◆ PROBLEM STATEMENT
Pull out every line from the listing that has the word "الحمادي".

◆ INFORMATION

++++++++++++++++++++

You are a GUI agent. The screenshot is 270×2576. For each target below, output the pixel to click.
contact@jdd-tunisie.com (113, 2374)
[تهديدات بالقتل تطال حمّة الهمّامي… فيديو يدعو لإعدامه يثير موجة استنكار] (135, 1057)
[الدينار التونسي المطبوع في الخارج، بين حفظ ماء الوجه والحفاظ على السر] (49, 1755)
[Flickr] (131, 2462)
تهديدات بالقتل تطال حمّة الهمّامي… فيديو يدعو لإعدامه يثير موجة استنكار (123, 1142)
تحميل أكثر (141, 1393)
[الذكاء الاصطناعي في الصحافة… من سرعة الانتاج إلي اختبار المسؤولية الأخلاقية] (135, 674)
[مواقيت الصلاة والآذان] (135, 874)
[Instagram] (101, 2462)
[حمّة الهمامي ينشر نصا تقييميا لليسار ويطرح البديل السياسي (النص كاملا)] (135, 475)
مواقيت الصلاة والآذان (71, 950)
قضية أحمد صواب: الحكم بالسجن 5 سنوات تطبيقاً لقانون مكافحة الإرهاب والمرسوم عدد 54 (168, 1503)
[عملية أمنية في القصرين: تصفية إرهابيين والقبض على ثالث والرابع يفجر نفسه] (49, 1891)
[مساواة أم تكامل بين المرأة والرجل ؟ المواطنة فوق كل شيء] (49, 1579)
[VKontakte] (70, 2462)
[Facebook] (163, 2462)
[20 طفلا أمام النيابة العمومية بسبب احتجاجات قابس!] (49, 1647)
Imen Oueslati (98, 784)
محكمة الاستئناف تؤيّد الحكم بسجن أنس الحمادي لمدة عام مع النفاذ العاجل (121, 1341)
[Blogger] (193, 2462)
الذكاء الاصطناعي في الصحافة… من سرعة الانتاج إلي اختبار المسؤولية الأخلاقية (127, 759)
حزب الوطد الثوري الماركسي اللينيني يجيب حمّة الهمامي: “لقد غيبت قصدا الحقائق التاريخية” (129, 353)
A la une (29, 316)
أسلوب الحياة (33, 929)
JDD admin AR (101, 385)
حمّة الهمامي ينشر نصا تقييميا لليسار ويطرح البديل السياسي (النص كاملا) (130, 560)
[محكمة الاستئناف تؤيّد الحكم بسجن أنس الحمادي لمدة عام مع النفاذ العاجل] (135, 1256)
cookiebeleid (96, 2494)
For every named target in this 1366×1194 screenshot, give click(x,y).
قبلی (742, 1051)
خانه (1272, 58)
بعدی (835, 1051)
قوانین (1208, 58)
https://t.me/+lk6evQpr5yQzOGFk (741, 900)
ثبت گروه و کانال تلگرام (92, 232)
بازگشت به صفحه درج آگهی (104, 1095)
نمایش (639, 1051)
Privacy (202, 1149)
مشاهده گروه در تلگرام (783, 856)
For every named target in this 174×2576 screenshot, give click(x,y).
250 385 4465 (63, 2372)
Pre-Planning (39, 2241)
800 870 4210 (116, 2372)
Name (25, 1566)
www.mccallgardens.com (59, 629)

++++++++++++++++++++

◆ THE COMPLETED TASK
محكمة الاستئناف تؤيّد الحكم بسجن أنس الحمادي لمدة عام مع النفاذ العاجل (121, 1341)
[محكمة الاستئناف تؤيّد الحكم بسجن أنس الحمادي لمدة عام مع النفاذ العاجل] (135, 1256)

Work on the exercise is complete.